たとえば、知性を重んじ、知らないことを「恥」とする日本文化に対し、米国では、「無知」を恥とせず、抽象的な思考を時間のムダと考えがちだ、という指摘も耳にする。この分析には、一理あるだろう。米国文化が、伝統的に、知的なものよりも「実践的」なものにベクトルが向いているのは確かだ。とりわけ哲学となると、他の多くの国々に比べ、なおさら関心が薄い。こうした傾向は、大昔から米国社会に脈々と流れているものだ。1830年代の米国政治について分析した政治思想家アレクシス・ド・トクヴィルは、著書『アメリカのデモクラシー』で、こう指摘している。

「アメリカという国は、哲学的なことにはほとんど時間を割かない合理的な人々の集まりだ」

実践的で、「サクセス」への志向が強く、とりわけ経済的成功を重視する。実践的(プラグマティック)なものに比べて、哲学や知的な事柄には関心を示さない文化。それが米国社会の傾向であり、それは建国当初から変わっていない。

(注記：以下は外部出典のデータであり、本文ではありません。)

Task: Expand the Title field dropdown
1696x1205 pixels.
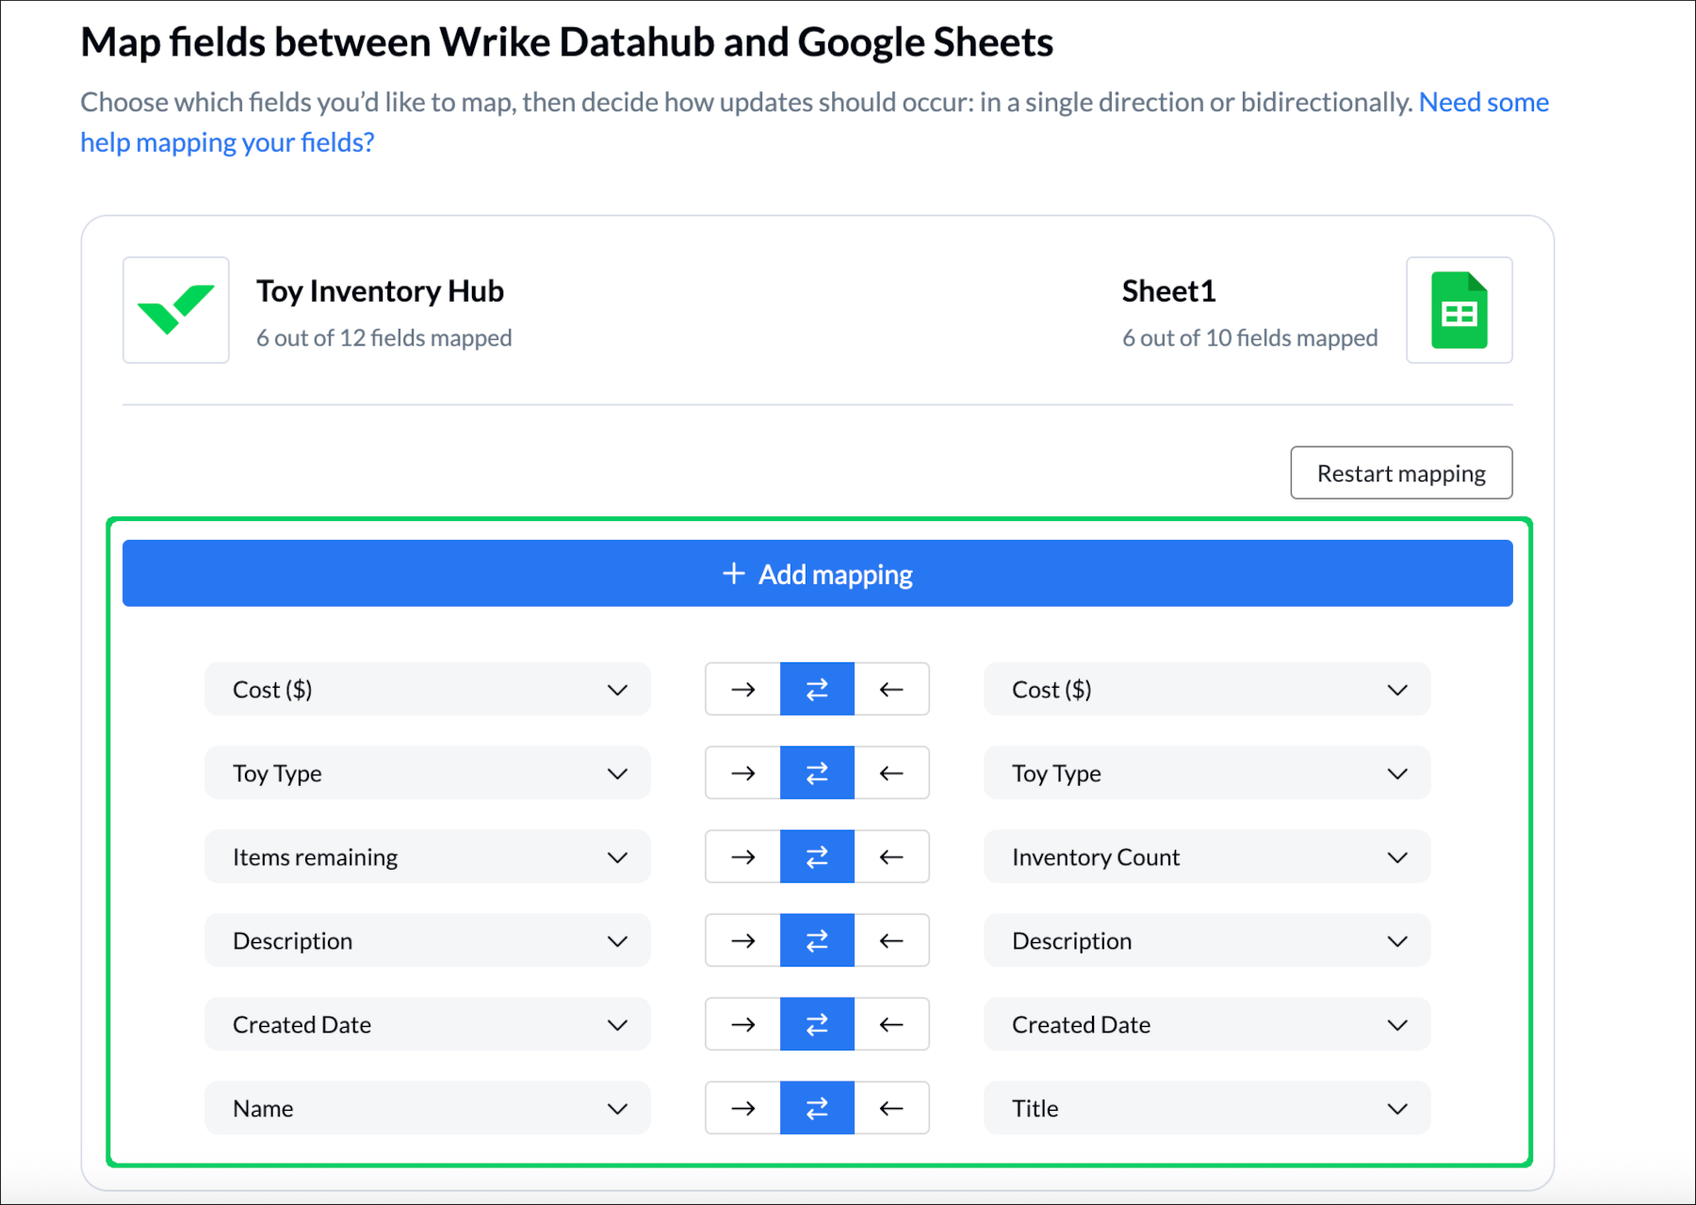Action: coord(1206,1109)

「ひとつのアメリカ」を訴えたオバマ大統領でさえ、ロースクールの教壇に立っていたという経歴から、「知的すぎて一部の国民とコネクトできない」という批判を受けている。他国に比べ、米国社会は、「知的すぎること」を問題視する傾向がある。

人生に意味を与える「伝統」は尊重すべき

数年前、日本で講義した際には、私の唱える「コミュニタリアニズム」に対し、アジアの集団主義という悪い部分を正当化しているという批判も受けた。私は、「共同体(コミュニティー)の価値を無条件で受け入れるべきだ」とか「階層的で権威主義的な伝統に従うべきだ」と主張しているわけではない。(家父長制や専業主婦などの)階層構造が、伝統の名の下で、たとえば女性の権利を否定しているとしよう。私は、その伝統を受け入れるべきだ、などとは決して思わない。